──────── EXERCISE DATA

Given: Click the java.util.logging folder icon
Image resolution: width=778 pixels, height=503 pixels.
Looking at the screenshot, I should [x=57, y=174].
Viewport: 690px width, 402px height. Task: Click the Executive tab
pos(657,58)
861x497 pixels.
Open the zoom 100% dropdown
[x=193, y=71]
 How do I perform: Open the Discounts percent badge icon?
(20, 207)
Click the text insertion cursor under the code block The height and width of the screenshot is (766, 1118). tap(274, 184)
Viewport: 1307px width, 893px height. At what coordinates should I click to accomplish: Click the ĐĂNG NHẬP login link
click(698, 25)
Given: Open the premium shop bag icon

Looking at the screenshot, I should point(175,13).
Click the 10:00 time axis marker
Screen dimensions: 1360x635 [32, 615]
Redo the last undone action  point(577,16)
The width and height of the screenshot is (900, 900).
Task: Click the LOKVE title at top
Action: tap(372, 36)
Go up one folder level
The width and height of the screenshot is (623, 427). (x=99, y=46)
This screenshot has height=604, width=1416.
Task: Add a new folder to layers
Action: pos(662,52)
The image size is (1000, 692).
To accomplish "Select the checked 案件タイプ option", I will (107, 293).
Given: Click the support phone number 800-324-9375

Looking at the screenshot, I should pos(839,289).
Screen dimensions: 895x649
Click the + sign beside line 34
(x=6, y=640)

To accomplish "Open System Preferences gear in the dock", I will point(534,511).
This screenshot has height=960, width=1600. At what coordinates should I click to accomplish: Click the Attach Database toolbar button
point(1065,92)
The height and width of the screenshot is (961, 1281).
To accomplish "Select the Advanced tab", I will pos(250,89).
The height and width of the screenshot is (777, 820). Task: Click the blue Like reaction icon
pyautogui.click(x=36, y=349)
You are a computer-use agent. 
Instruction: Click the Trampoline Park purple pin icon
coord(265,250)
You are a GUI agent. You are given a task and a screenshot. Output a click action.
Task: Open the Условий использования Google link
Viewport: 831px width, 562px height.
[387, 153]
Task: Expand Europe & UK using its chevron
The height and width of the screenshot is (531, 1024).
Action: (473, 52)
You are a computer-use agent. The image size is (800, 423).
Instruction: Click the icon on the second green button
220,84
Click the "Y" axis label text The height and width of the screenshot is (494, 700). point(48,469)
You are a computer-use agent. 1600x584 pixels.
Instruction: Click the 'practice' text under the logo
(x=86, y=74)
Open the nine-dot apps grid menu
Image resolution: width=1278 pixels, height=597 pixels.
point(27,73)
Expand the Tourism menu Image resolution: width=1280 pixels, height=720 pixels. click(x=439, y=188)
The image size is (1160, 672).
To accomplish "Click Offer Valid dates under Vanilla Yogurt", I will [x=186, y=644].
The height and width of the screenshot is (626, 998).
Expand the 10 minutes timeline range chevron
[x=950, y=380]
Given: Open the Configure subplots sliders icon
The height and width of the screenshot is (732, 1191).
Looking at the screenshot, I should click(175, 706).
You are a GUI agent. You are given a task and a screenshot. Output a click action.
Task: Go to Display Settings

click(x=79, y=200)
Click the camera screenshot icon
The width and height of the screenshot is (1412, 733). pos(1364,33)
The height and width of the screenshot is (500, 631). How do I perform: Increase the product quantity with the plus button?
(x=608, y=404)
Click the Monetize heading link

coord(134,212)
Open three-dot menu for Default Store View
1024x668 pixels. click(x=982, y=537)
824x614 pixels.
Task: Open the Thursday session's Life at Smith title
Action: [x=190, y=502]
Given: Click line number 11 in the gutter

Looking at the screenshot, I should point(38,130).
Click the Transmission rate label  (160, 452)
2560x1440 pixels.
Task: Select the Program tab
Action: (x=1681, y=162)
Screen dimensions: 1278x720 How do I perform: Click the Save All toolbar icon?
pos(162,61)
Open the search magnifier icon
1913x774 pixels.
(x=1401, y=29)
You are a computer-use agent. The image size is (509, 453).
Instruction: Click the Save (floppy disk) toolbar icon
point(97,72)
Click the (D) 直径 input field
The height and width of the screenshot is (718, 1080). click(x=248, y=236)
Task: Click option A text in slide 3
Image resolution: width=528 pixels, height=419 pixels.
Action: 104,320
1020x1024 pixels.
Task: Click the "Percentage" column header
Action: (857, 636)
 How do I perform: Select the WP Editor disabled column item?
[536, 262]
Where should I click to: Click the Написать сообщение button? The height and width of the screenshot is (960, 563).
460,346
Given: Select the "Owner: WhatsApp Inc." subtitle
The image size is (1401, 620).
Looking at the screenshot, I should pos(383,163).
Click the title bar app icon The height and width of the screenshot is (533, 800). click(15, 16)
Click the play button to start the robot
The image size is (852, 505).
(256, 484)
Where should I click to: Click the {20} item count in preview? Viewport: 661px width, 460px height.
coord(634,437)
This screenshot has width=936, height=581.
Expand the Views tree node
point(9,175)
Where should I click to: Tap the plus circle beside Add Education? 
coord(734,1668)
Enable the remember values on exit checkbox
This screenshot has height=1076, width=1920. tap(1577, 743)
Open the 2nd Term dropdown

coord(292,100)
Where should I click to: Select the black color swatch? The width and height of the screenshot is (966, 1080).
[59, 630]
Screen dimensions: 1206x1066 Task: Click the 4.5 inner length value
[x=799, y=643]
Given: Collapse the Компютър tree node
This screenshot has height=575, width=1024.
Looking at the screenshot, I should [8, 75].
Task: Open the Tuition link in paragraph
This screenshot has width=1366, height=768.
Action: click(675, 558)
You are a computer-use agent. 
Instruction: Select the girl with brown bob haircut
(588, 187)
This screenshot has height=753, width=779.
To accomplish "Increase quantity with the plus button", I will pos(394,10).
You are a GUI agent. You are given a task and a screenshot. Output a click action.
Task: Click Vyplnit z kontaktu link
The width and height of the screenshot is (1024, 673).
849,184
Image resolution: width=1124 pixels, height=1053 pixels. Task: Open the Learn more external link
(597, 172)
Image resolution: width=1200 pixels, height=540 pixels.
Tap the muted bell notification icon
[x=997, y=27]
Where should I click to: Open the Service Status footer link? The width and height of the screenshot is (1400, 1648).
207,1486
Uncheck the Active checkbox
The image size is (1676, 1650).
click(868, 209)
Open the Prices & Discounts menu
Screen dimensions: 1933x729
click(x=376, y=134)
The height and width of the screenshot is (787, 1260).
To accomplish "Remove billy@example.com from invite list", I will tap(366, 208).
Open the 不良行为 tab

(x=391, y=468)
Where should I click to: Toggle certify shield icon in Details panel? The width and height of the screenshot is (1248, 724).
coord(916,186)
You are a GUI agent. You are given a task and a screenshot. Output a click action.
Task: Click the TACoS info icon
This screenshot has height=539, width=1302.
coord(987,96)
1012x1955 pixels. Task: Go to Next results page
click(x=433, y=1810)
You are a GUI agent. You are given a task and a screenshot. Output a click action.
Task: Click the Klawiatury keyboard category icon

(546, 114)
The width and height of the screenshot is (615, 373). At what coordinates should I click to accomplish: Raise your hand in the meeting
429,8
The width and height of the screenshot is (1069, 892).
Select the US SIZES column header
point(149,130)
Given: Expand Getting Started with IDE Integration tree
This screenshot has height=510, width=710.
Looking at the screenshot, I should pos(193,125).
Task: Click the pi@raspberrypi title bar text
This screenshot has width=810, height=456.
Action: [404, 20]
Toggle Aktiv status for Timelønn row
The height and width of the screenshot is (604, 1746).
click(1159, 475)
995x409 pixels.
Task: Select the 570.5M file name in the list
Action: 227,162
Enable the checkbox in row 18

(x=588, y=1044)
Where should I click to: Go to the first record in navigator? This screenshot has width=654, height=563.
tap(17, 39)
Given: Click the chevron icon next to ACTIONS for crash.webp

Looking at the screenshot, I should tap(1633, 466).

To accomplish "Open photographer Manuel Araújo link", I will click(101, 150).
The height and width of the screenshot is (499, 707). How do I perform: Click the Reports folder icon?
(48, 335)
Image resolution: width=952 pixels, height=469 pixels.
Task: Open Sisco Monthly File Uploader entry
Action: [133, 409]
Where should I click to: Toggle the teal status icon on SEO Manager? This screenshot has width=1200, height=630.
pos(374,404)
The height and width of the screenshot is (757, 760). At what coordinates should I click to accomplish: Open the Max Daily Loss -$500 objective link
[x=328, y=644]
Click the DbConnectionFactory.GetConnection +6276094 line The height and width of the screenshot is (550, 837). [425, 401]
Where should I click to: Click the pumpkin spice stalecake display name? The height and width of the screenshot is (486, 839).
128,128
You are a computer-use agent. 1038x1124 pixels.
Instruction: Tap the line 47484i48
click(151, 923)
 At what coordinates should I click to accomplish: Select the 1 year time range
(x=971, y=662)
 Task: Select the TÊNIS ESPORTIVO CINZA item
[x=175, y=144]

────────────────

* THE TASK: Would you print exactly, and only, the lines of the data above from the line with "The height and width of the screenshot is (732, 1191)." through the line with "You are a computer-use agent. The image size is (509, 453).", inclusive?

* EXPECTED OUTPUT:
The height and width of the screenshot is (732, 1191).
Looking at the screenshot, I should click(175, 706).
You are a GUI agent. You are given a task and a screenshot. Output a click action.
Task: Go to Display Settings

click(x=79, y=200)
Click the camera screenshot icon
The width and height of the screenshot is (1412, 733). pos(1364,33)
The height and width of the screenshot is (500, 631). How do I perform: Increase the product quantity with the plus button?
(x=608, y=404)
Click the Monetize heading link

coord(134,212)
Open three-dot menu for Default Store View
1024x668 pixels. click(x=982, y=537)
824x614 pixels.
Task: Open the Thursday session's Life at Smith title
Action: [x=190, y=502]
Given: Click line number 11 in the gutter

Looking at the screenshot, I should point(38,130).
Click the Transmission rate label  (160, 452)
2560x1440 pixels.
Task: Select the Program tab
Action: (x=1681, y=162)
Screen dimensions: 1278x720 How do I perform: Click the Save All toolbar icon?
pos(162,61)
Open the search magnifier icon
1913x774 pixels.
(x=1401, y=29)
You are a computer-use agent. The image size is (509, 453).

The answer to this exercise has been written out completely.